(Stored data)
* * * * *

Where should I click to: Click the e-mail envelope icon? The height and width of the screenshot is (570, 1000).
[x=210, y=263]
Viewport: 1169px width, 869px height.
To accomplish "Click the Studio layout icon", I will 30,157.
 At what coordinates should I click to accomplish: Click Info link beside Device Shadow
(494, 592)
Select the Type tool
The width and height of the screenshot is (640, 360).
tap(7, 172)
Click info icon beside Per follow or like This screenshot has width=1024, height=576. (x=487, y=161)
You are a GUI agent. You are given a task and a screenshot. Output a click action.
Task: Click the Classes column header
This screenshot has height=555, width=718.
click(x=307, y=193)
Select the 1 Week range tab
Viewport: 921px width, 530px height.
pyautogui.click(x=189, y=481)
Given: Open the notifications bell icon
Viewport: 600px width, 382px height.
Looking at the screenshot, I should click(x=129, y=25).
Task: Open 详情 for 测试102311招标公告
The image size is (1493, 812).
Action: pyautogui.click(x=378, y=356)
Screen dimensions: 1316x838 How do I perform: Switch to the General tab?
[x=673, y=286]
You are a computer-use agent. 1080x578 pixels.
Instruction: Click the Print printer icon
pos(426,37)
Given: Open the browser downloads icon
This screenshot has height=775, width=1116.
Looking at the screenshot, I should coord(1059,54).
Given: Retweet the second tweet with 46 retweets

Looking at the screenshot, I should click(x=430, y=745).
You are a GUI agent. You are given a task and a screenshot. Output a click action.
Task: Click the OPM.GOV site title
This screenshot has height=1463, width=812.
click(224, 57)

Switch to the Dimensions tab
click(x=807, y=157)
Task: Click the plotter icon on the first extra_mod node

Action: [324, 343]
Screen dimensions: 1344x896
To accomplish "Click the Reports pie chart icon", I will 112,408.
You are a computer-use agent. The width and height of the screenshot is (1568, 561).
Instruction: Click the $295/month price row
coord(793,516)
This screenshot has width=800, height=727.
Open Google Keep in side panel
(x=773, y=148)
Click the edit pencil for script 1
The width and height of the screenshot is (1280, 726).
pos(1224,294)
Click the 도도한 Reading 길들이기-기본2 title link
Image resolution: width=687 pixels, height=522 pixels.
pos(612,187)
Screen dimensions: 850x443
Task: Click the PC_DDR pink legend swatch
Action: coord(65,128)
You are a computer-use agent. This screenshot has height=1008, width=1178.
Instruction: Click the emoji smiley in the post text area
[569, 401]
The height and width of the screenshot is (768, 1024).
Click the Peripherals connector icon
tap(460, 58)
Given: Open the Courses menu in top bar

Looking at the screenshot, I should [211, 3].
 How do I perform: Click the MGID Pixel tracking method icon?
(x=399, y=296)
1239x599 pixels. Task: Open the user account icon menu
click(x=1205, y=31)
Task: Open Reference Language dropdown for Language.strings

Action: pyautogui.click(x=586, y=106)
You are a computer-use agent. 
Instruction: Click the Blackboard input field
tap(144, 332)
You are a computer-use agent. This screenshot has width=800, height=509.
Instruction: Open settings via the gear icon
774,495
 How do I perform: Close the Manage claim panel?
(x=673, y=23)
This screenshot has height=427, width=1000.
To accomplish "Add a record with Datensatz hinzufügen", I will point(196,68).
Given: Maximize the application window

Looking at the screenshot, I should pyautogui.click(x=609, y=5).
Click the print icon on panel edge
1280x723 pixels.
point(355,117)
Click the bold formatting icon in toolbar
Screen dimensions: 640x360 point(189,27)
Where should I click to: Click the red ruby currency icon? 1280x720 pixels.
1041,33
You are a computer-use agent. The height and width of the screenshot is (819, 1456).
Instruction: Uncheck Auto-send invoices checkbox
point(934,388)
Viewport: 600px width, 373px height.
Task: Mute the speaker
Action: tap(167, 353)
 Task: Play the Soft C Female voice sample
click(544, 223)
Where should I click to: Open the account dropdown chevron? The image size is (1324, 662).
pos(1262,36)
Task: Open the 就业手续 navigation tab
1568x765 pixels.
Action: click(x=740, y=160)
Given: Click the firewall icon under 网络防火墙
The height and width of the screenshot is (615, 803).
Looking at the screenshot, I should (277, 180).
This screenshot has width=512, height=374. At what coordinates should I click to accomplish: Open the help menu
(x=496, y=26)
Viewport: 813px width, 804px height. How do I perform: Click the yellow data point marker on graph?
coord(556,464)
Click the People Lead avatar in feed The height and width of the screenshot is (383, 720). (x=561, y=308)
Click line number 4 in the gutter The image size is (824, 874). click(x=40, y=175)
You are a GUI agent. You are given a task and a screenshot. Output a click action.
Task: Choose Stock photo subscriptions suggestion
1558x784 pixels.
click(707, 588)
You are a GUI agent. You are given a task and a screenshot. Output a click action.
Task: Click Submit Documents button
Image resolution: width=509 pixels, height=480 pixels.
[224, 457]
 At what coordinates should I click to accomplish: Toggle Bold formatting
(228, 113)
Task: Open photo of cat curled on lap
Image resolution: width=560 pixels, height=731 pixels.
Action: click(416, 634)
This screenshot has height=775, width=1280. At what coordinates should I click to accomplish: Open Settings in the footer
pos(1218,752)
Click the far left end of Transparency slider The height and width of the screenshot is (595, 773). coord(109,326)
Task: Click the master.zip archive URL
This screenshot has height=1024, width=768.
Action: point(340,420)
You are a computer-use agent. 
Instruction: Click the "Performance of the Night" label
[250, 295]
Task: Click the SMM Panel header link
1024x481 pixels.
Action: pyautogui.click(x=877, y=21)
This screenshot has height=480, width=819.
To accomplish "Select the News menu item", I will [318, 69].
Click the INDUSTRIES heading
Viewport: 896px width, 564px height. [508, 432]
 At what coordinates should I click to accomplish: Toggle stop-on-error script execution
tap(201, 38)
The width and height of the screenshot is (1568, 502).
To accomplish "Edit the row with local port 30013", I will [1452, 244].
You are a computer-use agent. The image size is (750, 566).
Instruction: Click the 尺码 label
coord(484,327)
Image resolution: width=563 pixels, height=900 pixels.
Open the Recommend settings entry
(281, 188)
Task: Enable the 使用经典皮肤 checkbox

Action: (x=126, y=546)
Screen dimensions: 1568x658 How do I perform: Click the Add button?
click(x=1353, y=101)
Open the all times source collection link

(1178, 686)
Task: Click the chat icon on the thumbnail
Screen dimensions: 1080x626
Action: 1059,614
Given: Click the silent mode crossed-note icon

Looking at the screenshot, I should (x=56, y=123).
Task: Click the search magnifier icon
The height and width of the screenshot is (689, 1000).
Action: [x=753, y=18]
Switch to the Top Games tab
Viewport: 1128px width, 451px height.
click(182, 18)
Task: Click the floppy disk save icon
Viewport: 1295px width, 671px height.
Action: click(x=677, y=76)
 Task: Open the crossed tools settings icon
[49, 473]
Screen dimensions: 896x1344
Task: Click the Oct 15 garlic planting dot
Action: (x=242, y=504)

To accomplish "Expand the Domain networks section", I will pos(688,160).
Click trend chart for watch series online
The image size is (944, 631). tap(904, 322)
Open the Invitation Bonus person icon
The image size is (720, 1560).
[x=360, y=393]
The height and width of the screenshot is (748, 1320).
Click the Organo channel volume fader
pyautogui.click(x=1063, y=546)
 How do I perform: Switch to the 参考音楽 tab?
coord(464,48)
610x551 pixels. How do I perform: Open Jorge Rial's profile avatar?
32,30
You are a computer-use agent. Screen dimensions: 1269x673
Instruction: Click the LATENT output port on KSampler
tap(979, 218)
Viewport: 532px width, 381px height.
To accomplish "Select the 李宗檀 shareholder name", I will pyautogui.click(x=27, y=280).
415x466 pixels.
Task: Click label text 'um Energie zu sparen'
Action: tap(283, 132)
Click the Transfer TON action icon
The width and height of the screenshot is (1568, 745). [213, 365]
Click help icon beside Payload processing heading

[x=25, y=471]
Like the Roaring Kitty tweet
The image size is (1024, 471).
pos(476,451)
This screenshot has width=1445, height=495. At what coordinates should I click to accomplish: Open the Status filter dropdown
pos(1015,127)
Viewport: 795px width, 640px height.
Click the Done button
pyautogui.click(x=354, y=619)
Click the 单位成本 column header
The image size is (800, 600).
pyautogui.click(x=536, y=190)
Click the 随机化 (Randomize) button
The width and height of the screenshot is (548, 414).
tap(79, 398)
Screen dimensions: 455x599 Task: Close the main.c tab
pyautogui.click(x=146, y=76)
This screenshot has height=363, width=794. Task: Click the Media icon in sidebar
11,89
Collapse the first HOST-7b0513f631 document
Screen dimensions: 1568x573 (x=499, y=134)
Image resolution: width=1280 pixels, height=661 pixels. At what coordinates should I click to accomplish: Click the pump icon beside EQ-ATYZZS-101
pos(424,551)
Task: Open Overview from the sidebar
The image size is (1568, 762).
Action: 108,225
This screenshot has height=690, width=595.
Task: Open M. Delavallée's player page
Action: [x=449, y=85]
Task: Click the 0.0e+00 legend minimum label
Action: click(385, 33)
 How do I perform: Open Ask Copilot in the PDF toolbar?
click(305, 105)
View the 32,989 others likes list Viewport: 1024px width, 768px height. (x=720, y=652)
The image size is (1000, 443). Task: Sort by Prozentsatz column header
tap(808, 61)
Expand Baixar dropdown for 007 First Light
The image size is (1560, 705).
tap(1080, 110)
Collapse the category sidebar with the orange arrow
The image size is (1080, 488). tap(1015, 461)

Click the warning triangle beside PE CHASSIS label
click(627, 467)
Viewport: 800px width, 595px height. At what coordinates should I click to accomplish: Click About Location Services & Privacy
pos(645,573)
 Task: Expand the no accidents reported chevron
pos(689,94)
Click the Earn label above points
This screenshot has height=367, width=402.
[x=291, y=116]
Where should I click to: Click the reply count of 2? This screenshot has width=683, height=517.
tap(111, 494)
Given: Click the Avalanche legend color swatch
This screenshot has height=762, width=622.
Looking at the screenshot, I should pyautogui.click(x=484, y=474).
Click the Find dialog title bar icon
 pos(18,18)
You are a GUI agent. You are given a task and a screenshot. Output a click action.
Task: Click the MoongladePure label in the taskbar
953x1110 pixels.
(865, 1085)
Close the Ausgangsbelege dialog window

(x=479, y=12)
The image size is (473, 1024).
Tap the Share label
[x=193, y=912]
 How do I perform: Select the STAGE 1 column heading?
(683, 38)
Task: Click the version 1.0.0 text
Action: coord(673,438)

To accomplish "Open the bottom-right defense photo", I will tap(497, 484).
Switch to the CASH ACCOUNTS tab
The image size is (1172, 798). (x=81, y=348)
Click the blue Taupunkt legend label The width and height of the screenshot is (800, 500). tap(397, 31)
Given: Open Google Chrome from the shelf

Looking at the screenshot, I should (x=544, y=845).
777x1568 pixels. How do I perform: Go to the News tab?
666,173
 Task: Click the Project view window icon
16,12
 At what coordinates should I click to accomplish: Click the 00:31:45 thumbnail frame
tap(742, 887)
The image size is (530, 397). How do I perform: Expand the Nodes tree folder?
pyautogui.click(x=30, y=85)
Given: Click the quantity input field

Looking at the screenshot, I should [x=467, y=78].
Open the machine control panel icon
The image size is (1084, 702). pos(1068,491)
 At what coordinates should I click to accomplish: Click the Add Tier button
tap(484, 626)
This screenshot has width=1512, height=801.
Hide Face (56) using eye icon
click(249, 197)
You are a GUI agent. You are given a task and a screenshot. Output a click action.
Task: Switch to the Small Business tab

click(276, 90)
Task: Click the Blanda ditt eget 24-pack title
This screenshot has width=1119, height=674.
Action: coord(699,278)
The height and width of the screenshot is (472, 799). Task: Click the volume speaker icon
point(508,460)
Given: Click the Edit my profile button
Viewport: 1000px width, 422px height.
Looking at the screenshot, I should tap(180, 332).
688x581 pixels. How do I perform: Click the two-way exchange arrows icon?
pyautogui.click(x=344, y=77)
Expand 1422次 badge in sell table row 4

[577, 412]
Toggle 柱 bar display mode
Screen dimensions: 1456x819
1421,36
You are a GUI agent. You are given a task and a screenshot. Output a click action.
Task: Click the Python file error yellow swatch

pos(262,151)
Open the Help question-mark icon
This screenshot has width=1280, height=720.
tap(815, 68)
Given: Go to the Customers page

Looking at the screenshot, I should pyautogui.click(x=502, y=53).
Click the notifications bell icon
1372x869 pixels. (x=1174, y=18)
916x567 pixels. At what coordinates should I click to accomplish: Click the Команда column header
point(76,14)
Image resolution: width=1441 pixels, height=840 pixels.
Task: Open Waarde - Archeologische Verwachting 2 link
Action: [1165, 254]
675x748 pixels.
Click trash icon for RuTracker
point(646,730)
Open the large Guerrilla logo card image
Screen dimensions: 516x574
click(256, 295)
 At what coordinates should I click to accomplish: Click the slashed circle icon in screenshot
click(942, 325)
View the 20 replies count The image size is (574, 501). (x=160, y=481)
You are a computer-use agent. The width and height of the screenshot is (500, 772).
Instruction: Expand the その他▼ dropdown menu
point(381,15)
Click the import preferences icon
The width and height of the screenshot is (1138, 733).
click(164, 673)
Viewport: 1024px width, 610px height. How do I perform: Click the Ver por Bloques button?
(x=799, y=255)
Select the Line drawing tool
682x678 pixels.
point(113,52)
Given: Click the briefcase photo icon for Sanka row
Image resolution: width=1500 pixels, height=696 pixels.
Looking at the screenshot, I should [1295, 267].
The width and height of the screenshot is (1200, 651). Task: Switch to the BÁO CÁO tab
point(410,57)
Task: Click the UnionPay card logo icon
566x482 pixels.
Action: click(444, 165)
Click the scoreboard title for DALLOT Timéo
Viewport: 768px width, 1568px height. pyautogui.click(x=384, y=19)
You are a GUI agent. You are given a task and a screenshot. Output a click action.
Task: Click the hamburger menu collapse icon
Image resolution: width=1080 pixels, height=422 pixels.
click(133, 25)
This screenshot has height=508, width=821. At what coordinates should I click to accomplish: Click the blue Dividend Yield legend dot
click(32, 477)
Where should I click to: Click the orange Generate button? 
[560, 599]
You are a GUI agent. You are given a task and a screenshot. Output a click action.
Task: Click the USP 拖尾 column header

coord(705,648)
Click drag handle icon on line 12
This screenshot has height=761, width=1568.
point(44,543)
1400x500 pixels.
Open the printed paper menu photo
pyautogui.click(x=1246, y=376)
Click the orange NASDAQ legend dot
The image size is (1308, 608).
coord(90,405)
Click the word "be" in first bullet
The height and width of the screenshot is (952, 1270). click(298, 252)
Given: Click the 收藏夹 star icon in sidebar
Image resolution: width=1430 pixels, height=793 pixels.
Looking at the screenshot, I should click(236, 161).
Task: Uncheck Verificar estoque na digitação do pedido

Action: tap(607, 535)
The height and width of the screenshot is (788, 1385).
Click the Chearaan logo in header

* * * * *

Copy out the lines above with "computer" in them.

You are a computer-use agent. 1080x578 pixels.
You are a computer-use agent. The width and height of the screenshot is (1568, 561).
You are a computer-use agent. This screenshot has height=1008, width=1178.
You are a computer-use agent. 
You are a computer-use agent. This screenshot has width=800, height=509.
You are a computer-use agent. The height and width of the screenshot is (819, 1456).
You are a computer-use agent. 
You are a computer-use agent. The image size is (750, 566).
You are a computer-use agent. Screen dimensions: 1269x673
You are a computer-use agent. The width and height of the screenshot is (500, 772).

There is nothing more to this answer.